Maryland Matters
Rosanne Skirbles
May 26, 2022
Excerpt:
“…Maryland’s uninsured rate is at an historic low at 6%, down from 13-15% in 2000.
“The Affordable Care Act is a huge part of that,” said Suzanne Schlattman, deputy director of Maryland Health Care for All Coalition, the state’s largest health care consumer organization. She also credits legislative measures including subsidies for youth, easy enrollment to help with signups, a reinsurance program to keep costs from skyrocketing and new state funding for locally designed efforts to remove barriers to care in communities with documented health disparities.
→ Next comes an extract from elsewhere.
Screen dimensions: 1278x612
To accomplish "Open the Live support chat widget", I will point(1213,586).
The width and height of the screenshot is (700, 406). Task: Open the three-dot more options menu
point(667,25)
However, none of the federal programs or these state’s initiatives for the uninsured population include undocumented Marylanders, which number 275,000 according the American Immigration Council.
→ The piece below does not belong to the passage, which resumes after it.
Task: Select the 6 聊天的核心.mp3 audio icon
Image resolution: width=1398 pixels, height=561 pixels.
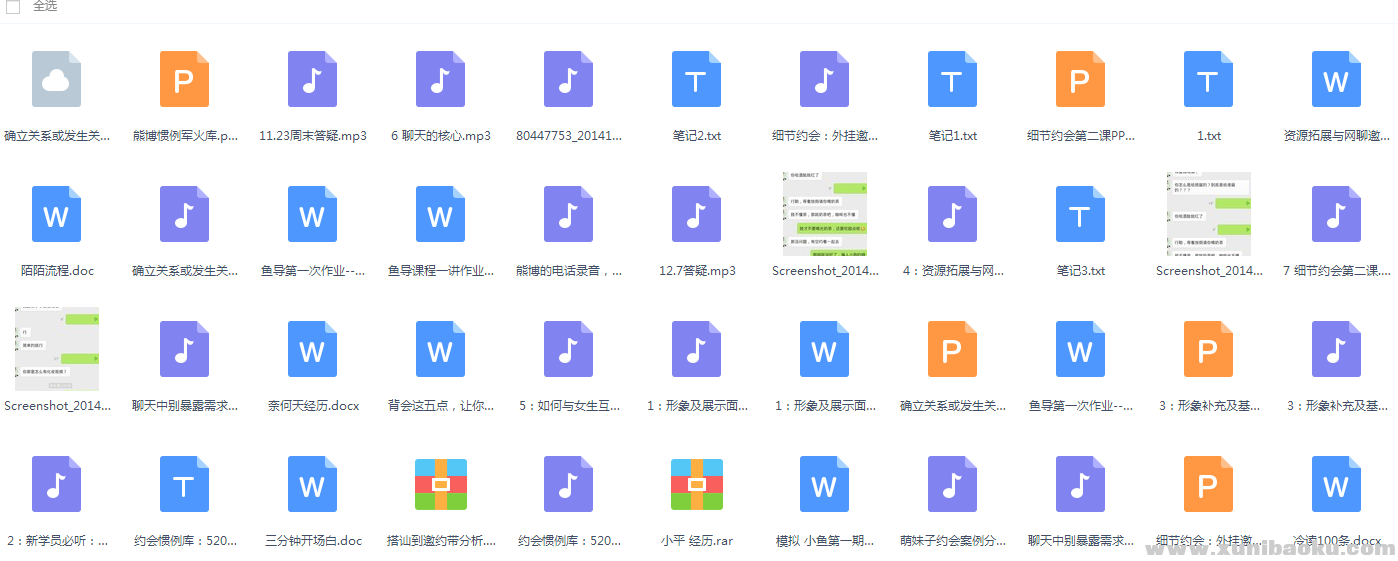Action: point(440,79)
Consequently, the care options open for undocumented immigrants are costly private insurance, hospital emergency rooms, online information or free clinics.
Vicente has tried them all. “It is hard or impossible to make an appointment [at the clinics], and they don’t offer everything,” she lamented.
Healthy Babies Equity Act expands some care
During the Maryland General Assembly session that ended last month, CASA mobilized behind two health care bills: the Access to Care Act, which wasn’t voted out of committee, and the Healthy Babies Equity Act, which passed with a veto-proof majority and will go into effect on July 1 without the signature of Gov. Lawrence J. Hogan Jr. (R).
“Immigration status should not be a barrier to receiving life-saving care, for mothers, for their children, for anyone, period,” said Cathryn Paul, government relations and public policy manager at CASA, the largest Latino and immigrant advocacy organization in the Mid-Atlantic.
The Healthy Babies Equity Act, which passed the General Assembly in March along mostly party lines with Republicans opposed, expands Medicaid to cover prenatal and postpartum care to pregnant people regardless of immigration status. Seventeen other states, including Virginia and Texas, provide coverage to pregnant people regardless of immigration status through Medicaid or other state-established programs.”